Friday, January 04, 2008

Subcontinental Scripts: Hindi vs. Urdu

As I mentioned earlier in the week, I recently taught myself how to read the Urdu script, and it was quite challenging. Reading from right to left isn't so hard to get used to, but there are some letters that seem to be interchangeable (i.e., two different ways of writing 'k'/'q'), and other letters that look painfully similar to one another on the page ('d', 'r', 'v', etc). Also, some of the vowel markers one sees in Hindi/Devanagari, though they do exist in Urdu as diacritic marks, are frequently omitted in practice, so you often have to guess which vowel should be used based on context. Oh, and did I mention that there often aren't clear word breaks (depending on how the typography is done in a given book or newspaper)?

But once I got the script down (roughly), I was pleasantly surprised to find that Manto's Urdu vocabulary isn't that far off from standard Hindustani -- but then, he's a prose writer known for his accessible style.
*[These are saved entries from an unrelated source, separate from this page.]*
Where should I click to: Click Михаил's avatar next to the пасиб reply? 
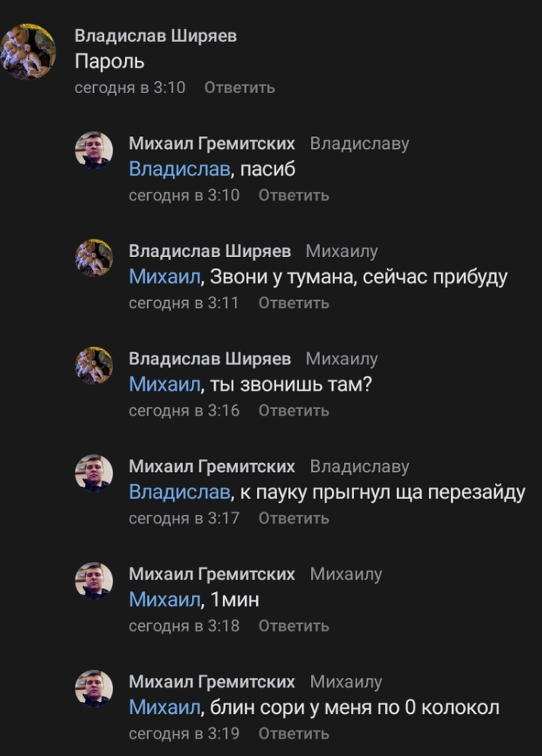[x=94, y=150]
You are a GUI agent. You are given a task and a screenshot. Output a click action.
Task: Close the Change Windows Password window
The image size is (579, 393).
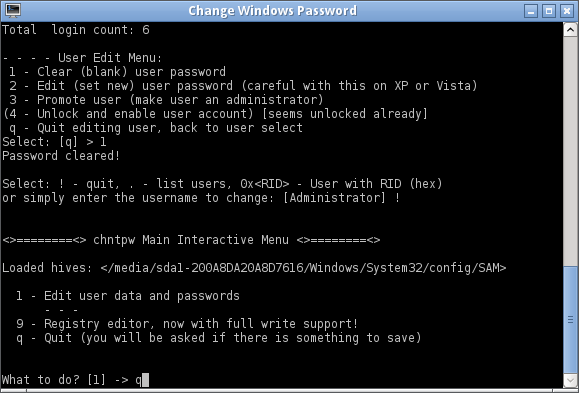pos(567,11)
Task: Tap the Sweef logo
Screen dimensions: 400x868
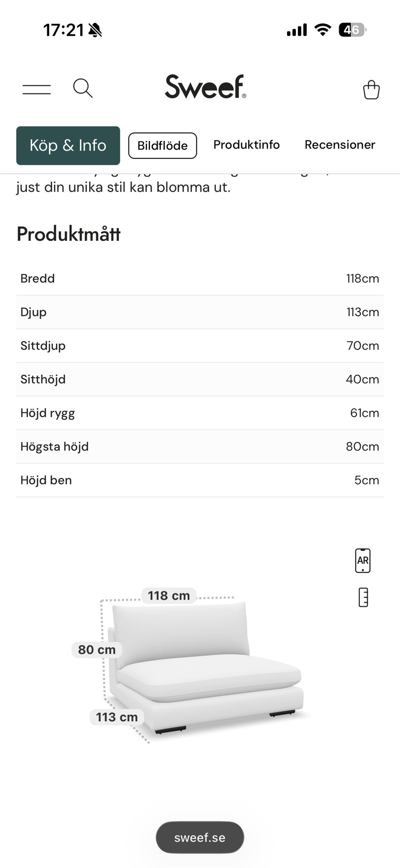Action: coord(205,87)
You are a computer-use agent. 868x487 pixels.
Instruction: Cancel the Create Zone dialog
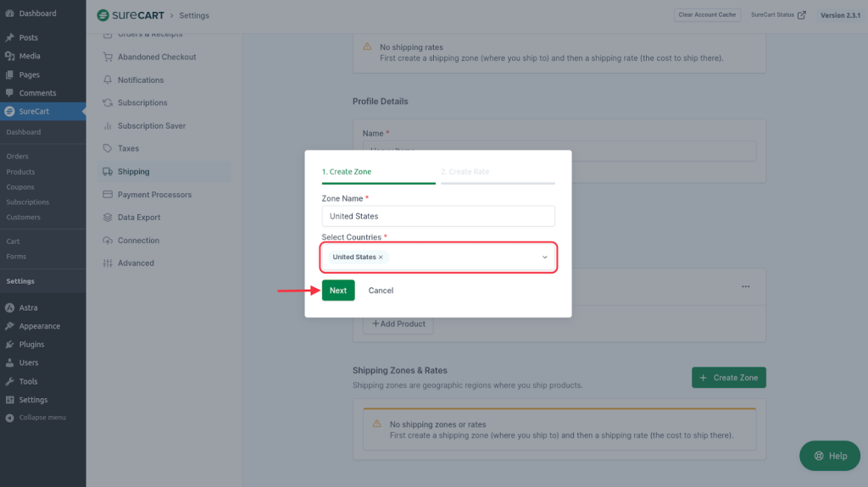tap(381, 291)
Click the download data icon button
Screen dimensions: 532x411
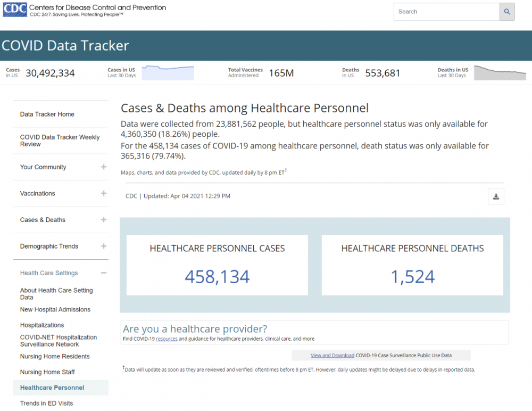pyautogui.click(x=496, y=196)
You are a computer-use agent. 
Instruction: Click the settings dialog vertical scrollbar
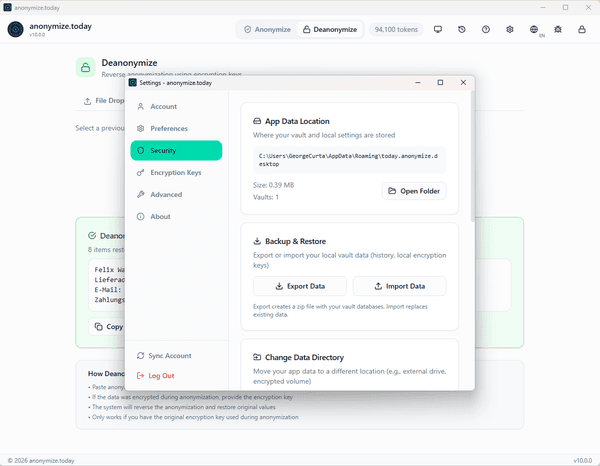[472, 160]
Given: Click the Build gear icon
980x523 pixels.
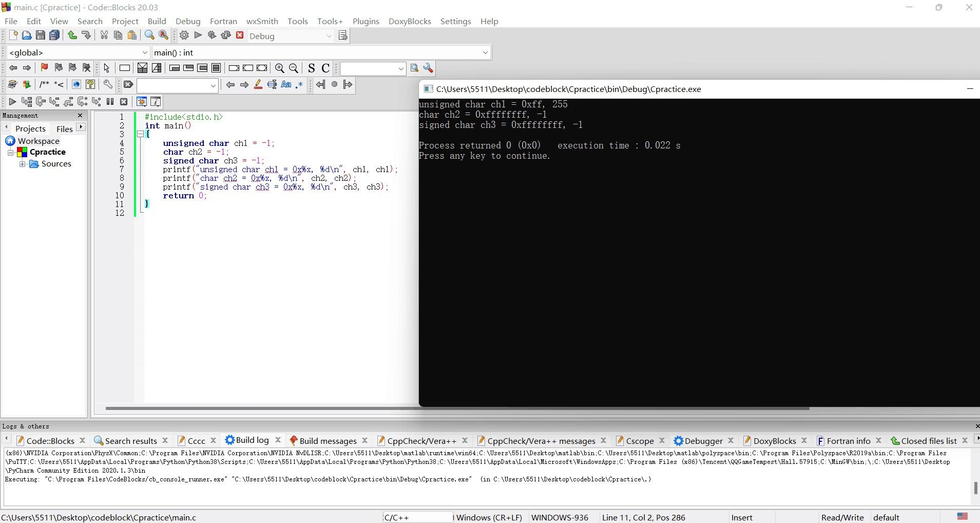Looking at the screenshot, I should coord(184,35).
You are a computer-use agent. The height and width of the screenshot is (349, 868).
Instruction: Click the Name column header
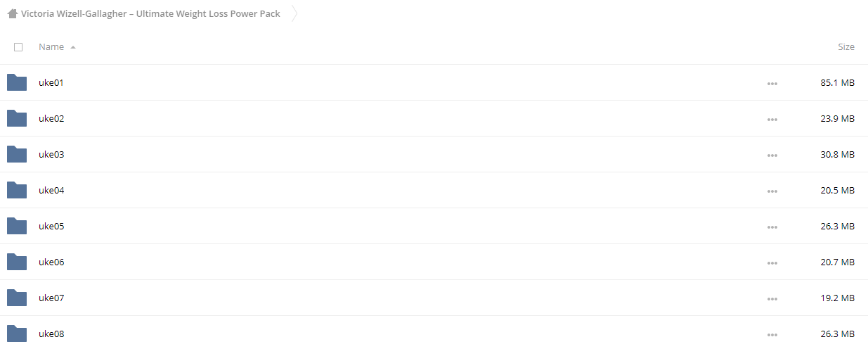[51, 46]
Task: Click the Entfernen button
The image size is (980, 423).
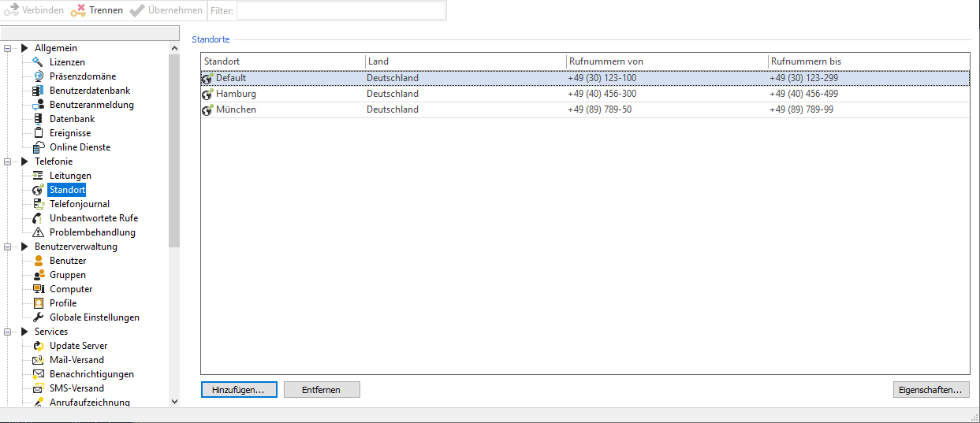Action: pyautogui.click(x=322, y=390)
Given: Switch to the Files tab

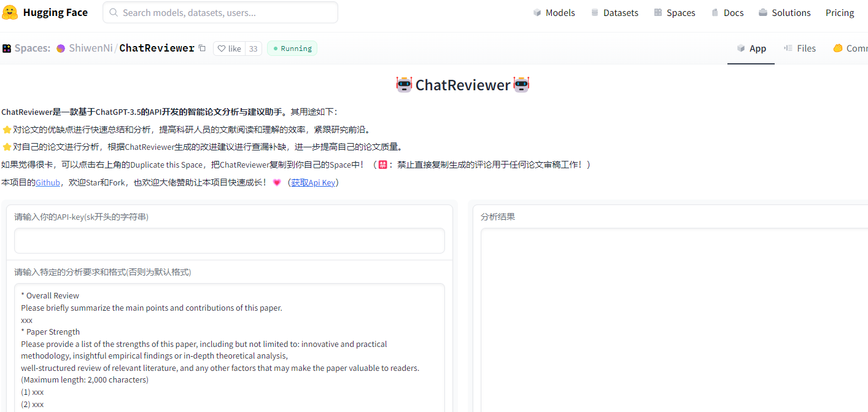Looking at the screenshot, I should (x=800, y=49).
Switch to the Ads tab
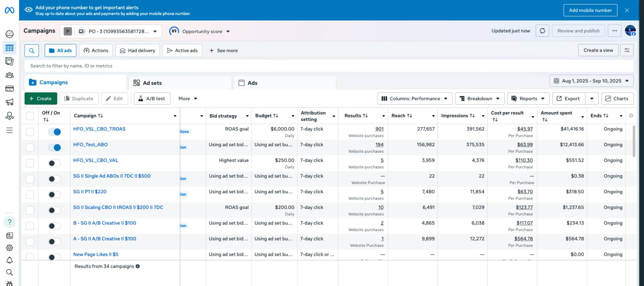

By contrast, the vocabulary of much Urdu poetry (i.e., Ghalib) is so full of Persian words as to be unintelligible -- at least to a barbarian ABD like myself.
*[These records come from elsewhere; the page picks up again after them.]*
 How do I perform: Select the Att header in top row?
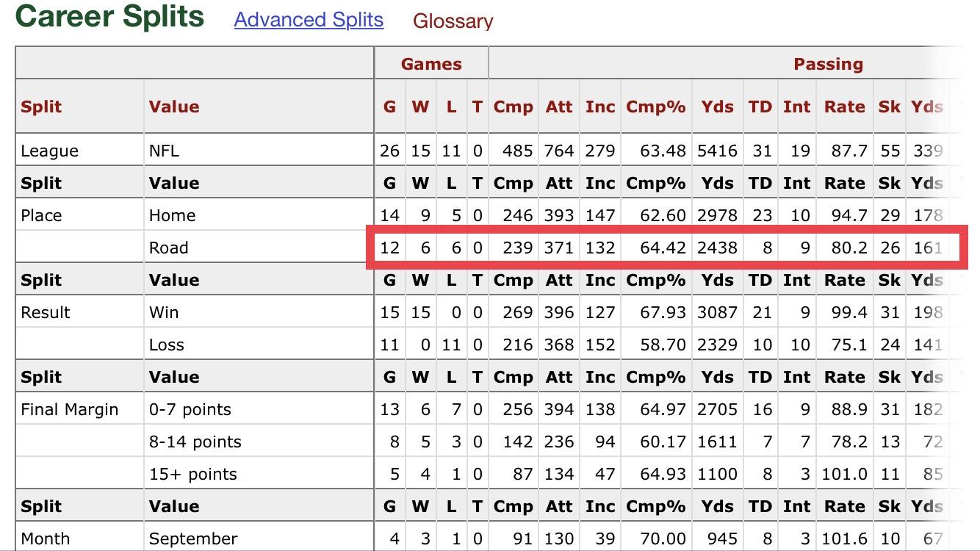pos(559,107)
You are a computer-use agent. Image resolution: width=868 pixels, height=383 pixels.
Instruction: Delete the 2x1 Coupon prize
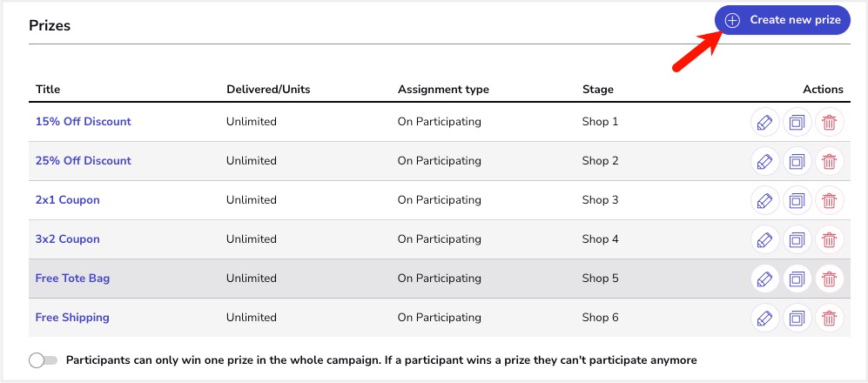tap(829, 201)
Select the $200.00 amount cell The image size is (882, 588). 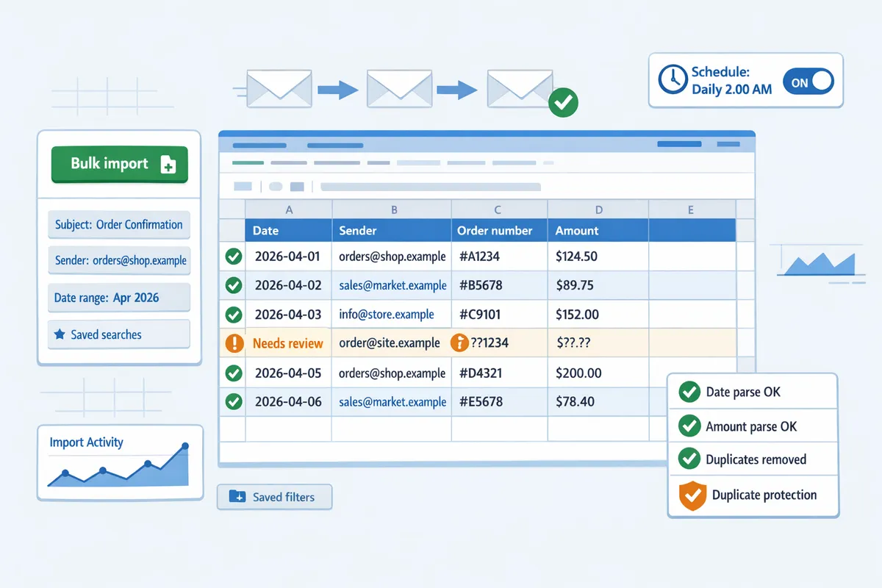click(578, 373)
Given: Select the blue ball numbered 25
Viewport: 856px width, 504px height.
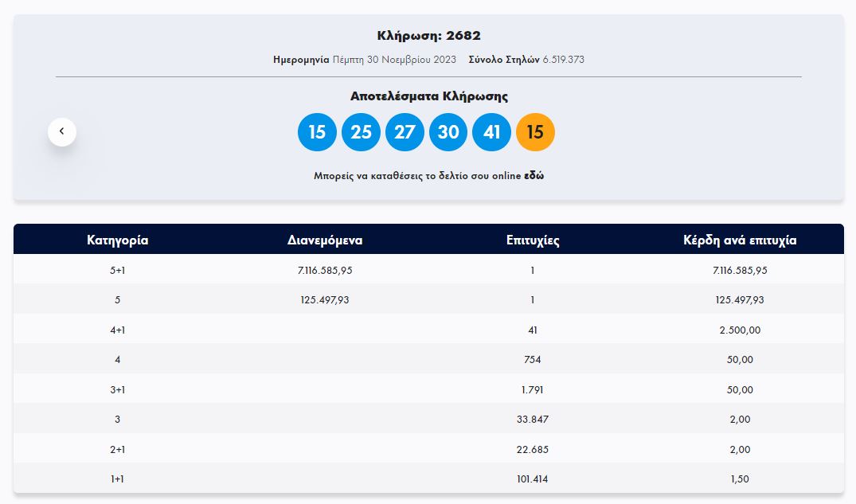Looking at the screenshot, I should point(361,132).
Via the Sepia Mutiny News Tab (thanks, ViParavane), I came across a great post at the Language Log blog with a historical linguistics explanation for how the script (and language) divide came to be. I don't have much knowledge to offer on top of what Mark Liberman says, so the following are the just the quotes in Liberman's post I found to be most interesting.

First, Liberman has several quotes from an article by linguist Bob King on the "digraphia" (Greek for "two scripts") of Urdu and Hindi. First, we have the background:

Hindi and Urdu are variants of the same language characterized by extreme digraphia: Hindi is written in the Devanagari script from left to right, Urdu in a script derived from a Persian modification of Arabic script written from right to left. High variants of Hindi look to Sanskrit for inspiration and linguistic enrichment, high variants of Urdu to Persian and Arabic. Hindi and Urdu diverge from each other cumulatively, mostly in vocabulary, as one moves from the bazaar to the higher realms, and in their highest -- and therefore most artificial -- forms the two languages are mutually incomprehensible. The battle between Hindi and Urdu, the graphemic conflict in particular, was a major flash point of Hindu/Muslim animosity before the partition of British India into India and Pakistan in 1947. (link)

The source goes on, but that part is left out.